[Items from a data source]
------------------------------------------------
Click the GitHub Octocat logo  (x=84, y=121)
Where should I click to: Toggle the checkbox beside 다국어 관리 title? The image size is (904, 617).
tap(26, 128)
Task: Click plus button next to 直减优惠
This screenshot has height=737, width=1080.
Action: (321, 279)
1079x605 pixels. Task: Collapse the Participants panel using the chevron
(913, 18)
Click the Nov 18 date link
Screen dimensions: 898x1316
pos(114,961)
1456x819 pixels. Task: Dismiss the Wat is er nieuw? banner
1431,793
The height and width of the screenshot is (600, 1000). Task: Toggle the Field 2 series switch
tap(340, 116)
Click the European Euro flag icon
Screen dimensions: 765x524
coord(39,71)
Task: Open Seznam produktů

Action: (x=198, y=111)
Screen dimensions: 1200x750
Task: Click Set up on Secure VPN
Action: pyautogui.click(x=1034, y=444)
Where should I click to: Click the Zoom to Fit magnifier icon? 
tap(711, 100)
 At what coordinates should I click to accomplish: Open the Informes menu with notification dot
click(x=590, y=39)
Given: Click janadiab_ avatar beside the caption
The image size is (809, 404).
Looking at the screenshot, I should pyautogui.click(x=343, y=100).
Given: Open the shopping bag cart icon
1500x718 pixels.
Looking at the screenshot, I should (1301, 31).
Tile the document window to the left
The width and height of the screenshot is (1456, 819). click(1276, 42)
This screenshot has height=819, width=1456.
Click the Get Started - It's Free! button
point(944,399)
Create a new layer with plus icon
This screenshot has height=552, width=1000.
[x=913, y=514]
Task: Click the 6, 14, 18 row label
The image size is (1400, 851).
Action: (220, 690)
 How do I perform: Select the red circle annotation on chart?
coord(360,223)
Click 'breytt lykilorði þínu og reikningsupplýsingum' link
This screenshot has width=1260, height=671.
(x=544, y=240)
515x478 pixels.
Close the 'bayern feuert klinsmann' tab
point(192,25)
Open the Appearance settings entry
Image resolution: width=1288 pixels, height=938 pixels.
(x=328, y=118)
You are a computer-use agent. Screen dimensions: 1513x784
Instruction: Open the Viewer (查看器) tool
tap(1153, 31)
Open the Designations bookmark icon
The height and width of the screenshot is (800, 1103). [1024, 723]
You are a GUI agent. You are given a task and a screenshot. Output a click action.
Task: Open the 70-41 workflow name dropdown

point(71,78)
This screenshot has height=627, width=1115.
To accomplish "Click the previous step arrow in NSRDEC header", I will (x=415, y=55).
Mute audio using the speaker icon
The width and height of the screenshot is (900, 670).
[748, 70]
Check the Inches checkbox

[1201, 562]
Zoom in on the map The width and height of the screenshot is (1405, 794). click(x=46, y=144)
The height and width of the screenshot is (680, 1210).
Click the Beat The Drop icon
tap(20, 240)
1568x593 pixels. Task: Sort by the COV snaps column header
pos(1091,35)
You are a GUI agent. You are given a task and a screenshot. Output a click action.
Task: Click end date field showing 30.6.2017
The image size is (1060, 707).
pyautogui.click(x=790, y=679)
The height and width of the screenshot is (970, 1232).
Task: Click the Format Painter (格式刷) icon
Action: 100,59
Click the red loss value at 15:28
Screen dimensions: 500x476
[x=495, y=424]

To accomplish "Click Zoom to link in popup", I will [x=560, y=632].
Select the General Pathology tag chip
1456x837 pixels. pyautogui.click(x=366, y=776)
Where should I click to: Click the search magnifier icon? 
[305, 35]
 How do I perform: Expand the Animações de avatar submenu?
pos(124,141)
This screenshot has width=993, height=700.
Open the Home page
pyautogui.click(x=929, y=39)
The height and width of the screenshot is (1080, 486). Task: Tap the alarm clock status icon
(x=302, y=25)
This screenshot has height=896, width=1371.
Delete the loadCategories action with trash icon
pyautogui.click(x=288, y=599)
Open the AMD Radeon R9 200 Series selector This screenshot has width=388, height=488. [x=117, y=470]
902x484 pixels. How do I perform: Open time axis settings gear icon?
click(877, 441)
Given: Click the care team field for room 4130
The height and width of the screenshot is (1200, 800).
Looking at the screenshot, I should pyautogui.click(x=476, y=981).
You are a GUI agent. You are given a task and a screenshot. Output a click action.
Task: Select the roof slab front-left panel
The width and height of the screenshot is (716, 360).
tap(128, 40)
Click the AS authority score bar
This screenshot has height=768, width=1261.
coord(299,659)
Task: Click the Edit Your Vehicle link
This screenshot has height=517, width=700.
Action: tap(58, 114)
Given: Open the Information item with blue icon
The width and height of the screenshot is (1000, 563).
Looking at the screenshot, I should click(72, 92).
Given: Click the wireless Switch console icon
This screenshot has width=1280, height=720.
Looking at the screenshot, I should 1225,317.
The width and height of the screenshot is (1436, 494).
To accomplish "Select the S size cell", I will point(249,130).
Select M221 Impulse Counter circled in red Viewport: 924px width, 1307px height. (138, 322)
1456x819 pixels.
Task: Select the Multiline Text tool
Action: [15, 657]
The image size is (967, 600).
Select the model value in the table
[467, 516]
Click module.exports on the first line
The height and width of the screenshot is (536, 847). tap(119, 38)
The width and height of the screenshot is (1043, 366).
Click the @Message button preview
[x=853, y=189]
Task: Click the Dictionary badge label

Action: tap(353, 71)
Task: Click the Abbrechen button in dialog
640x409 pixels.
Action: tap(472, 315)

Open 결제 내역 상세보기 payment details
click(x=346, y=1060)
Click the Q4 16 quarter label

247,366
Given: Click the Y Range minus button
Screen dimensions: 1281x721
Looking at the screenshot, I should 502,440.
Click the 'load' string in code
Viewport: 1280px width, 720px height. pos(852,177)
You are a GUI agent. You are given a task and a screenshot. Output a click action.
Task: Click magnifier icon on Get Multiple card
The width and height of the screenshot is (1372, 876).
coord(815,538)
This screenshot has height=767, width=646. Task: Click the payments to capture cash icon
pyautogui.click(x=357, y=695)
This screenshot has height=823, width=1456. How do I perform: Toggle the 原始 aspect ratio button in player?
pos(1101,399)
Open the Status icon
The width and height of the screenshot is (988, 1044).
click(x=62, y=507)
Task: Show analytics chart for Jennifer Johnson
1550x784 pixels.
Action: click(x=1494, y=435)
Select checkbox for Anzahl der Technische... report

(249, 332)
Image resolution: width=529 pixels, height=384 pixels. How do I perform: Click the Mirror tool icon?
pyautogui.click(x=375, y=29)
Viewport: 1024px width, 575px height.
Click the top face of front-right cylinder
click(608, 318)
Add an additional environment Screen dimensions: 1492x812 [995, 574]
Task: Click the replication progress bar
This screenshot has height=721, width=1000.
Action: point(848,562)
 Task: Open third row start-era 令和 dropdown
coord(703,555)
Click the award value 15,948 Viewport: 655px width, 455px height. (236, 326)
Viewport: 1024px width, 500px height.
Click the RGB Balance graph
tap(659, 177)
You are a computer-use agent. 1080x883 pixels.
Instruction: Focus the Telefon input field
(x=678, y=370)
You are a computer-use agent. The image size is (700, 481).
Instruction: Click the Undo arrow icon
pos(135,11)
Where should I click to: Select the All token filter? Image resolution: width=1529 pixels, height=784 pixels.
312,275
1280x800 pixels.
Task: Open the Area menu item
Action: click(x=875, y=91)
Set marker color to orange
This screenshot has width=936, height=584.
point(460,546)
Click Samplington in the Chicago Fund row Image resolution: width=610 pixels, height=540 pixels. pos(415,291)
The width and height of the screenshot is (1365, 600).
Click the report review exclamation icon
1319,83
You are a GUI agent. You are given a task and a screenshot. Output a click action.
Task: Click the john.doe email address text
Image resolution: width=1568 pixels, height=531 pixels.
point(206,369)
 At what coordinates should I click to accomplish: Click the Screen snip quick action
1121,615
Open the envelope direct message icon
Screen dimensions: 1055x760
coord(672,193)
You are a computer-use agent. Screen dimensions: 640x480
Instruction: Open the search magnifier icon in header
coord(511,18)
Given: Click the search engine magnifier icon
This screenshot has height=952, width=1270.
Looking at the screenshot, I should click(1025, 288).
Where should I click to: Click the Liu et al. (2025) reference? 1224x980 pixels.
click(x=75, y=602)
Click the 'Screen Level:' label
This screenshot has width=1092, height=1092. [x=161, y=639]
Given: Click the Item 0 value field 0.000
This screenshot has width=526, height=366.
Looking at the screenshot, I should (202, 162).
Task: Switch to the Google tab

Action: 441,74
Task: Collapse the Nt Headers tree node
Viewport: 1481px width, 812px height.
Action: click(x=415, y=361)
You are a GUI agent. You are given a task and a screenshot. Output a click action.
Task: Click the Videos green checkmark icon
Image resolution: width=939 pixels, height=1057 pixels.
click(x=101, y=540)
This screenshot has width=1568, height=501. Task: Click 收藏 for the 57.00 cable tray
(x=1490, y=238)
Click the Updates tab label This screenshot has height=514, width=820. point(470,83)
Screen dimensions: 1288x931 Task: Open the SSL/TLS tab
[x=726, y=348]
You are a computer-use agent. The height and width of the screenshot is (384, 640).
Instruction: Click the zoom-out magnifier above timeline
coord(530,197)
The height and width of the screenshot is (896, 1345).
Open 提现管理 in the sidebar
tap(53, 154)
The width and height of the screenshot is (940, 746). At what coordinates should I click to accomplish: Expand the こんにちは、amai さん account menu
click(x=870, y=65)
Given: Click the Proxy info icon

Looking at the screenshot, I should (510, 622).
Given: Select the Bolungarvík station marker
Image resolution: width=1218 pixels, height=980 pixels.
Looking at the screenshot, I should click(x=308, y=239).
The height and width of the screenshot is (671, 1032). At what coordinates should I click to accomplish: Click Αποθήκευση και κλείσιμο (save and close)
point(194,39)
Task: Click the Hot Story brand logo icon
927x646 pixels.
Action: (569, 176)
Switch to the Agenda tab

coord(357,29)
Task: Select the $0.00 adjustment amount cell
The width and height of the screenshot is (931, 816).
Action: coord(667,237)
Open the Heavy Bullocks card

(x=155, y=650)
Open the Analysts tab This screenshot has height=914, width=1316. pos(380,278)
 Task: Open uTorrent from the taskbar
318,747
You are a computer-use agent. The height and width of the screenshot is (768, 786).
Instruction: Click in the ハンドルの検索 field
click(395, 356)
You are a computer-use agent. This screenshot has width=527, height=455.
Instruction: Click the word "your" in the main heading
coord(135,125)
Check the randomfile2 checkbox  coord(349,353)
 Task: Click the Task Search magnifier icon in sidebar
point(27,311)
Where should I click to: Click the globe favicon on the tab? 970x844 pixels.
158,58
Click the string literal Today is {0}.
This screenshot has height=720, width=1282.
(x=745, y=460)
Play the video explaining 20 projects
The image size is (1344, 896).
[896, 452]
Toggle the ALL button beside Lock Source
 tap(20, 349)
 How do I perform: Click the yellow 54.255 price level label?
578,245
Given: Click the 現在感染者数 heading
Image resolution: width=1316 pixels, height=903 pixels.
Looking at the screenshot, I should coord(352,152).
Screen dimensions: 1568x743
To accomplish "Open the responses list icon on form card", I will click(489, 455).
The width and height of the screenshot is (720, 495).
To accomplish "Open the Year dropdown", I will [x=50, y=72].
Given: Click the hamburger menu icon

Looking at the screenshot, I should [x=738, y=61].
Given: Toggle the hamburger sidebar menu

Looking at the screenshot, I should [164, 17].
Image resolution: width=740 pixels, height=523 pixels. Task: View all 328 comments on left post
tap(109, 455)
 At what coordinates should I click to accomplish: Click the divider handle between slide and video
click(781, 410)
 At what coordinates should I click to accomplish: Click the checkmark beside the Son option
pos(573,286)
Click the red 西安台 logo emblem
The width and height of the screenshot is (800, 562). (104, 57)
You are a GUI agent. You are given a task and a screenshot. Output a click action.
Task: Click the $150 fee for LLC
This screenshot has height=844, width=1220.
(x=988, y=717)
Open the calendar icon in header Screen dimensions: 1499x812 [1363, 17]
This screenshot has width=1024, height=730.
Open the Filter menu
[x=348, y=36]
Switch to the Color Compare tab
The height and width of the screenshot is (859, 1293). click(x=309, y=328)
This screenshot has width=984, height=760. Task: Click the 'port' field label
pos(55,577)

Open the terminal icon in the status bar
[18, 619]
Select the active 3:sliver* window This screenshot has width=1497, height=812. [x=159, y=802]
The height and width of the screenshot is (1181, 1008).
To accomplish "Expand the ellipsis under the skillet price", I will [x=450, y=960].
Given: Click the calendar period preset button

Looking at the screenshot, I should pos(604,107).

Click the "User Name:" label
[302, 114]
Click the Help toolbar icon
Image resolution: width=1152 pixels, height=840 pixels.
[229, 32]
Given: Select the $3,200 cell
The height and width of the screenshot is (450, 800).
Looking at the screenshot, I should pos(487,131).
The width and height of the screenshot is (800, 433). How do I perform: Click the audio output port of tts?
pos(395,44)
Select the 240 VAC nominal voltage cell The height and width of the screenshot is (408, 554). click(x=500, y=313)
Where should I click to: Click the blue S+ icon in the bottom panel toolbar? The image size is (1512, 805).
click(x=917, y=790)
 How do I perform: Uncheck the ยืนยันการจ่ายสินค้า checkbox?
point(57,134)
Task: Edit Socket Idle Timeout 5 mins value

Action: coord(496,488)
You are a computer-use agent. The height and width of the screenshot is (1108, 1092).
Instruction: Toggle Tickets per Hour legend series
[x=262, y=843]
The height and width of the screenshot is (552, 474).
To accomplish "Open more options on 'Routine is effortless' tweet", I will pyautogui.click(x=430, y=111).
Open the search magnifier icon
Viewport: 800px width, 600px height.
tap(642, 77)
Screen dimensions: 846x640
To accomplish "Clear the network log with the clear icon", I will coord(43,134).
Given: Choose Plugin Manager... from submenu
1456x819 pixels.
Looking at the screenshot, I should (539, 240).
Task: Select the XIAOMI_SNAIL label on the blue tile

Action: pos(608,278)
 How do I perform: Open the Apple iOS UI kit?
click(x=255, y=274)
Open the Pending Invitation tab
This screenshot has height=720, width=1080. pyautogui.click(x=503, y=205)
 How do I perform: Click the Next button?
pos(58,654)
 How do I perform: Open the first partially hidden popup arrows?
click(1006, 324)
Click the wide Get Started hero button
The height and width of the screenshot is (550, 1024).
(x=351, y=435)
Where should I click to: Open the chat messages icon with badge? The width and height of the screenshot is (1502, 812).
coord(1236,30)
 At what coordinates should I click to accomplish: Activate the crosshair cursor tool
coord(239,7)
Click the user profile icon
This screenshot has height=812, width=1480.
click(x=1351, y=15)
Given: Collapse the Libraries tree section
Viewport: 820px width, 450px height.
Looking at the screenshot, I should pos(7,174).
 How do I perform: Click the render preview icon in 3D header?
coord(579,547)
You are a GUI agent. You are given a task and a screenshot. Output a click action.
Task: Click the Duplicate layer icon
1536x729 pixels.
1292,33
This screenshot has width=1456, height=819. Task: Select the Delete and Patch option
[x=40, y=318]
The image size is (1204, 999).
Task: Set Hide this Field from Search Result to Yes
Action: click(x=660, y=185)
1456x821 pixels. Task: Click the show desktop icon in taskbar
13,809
------------------------------------------------
### [Goal]
Return the lines of the listing above exactly as they appear, beginning with the line that contains "Open 결제 내역 상세보기 payment details" and continuing through the line that contains "pyautogui.click(x=357, y=695)", with both of those lines included.

### [Completed exercise]
Open 결제 내역 상세보기 payment details
click(x=346, y=1060)
Click the Q4 16 quarter label

247,366
Given: Click the Y Range minus button
Screen dimensions: 1281x721
Looking at the screenshot, I should 502,440.
Click the 'load' string in code
Viewport: 1280px width, 720px height. pos(852,177)
You are a GUI agent. You are given a task and a screenshot. Output a click action.
Task: Click magnifier icon on Get Multiple card
The width and height of the screenshot is (1372, 876).
coord(815,538)
This screenshot has height=767, width=646. Task: Click the payments to capture cash icon
pyautogui.click(x=357, y=695)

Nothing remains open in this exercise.